§ **DESCRIPTION OF THE TASK**
The expected output is each line below containing "will", copied in full.

§ **DATA RECORDS**
================================
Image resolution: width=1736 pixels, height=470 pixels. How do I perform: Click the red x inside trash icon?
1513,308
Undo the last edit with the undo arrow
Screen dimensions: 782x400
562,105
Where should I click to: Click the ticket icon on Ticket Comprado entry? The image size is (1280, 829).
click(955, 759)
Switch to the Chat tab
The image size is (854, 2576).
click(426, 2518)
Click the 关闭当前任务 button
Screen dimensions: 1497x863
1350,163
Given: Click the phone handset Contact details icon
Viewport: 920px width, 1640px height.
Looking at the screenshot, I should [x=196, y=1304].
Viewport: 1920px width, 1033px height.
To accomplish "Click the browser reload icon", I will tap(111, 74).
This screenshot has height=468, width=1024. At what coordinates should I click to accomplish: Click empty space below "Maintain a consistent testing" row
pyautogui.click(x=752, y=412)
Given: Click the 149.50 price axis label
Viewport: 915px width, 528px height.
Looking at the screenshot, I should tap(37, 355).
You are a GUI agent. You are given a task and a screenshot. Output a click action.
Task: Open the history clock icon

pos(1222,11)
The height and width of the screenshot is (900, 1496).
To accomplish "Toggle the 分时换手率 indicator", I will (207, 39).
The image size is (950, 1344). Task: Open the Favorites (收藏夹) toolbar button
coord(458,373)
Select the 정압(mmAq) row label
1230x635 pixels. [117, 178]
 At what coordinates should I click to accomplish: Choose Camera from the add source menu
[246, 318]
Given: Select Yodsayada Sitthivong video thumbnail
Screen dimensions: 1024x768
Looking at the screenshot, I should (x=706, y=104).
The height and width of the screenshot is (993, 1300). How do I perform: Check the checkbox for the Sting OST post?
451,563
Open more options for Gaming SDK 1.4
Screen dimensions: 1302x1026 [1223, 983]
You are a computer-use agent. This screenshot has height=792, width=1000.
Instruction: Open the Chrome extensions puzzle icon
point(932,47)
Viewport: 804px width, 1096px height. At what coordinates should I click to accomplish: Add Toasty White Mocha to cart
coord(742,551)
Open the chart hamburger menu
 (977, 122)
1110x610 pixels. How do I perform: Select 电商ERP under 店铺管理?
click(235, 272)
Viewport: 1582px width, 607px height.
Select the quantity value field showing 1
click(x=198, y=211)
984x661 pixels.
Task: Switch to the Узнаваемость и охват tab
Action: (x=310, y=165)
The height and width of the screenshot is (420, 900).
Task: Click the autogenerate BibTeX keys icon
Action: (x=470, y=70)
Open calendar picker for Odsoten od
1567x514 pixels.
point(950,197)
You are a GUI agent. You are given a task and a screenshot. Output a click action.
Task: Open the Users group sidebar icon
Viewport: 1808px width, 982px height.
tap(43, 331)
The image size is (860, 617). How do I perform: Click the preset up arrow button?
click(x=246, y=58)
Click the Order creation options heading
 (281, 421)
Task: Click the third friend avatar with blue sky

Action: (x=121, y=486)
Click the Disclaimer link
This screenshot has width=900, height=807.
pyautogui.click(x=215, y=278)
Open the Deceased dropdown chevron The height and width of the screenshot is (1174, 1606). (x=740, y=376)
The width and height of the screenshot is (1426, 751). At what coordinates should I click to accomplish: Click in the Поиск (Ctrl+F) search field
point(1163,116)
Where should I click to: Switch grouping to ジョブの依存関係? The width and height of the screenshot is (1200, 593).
================================
§ **SOLUTION FOR THIS PROBLEM**
To accomplish "Click the browser reload icon", I will tap(111, 74).
To accomplish "Toggle the 分时换手率 indicator", I will (207, 39).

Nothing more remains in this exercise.